◆ **Problem description**:
Only a verbatim restatement of the lines from the one with "Where should I" through the end of the listing below is wanted. Pictures should be left out.

◆ **Input material**:
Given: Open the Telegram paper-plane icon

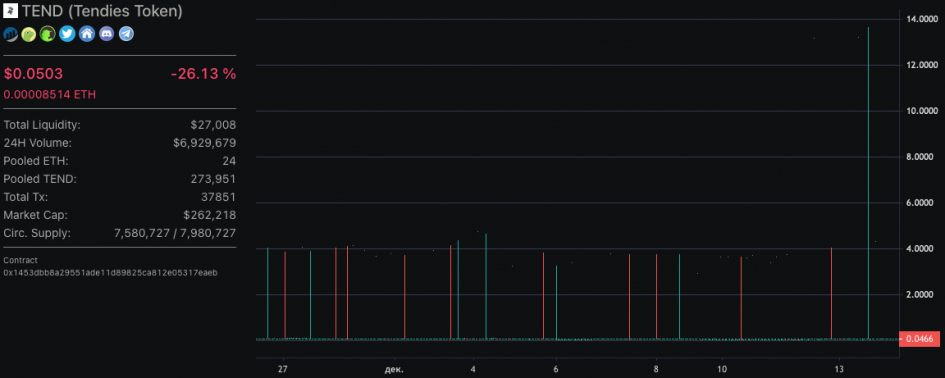Looking at the screenshot, I should click(x=126, y=34).
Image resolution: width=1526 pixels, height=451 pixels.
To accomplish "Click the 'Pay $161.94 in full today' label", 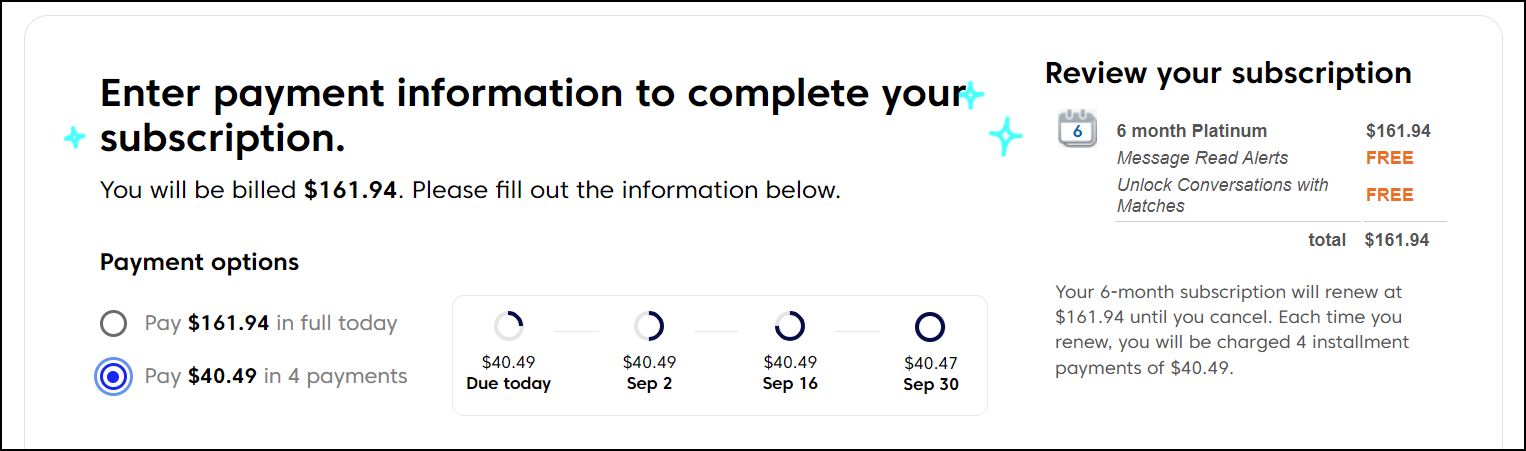I will coord(271,324).
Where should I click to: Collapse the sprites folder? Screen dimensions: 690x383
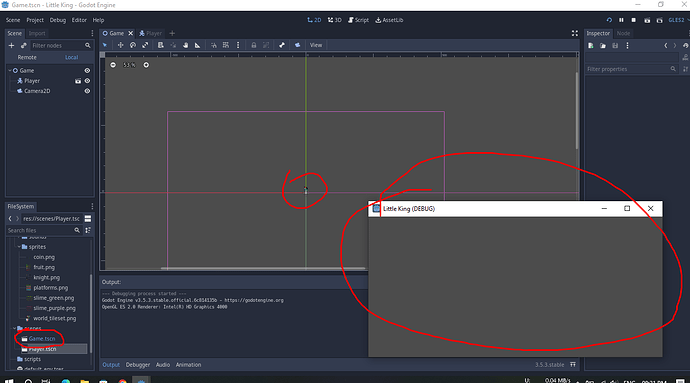(x=19, y=247)
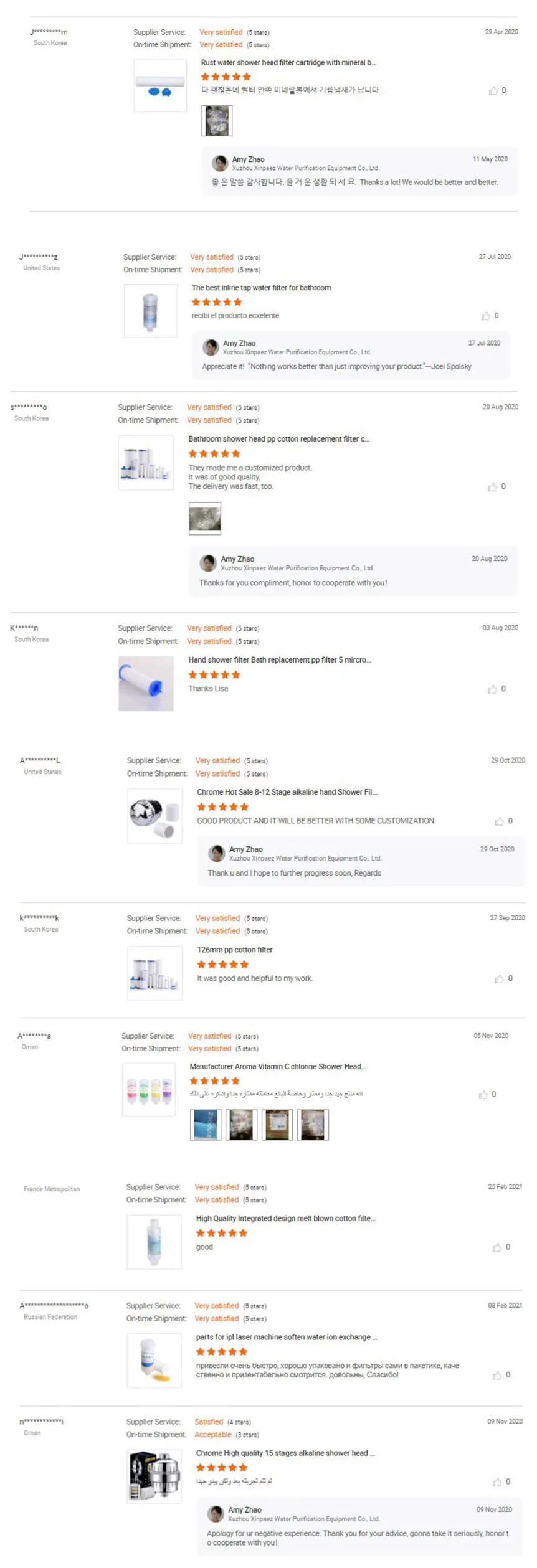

◆ **Result of this exercise**:
Where should I click to: Collapse the sprites folder? Screen dimensions: 690x383
(x=19, y=247)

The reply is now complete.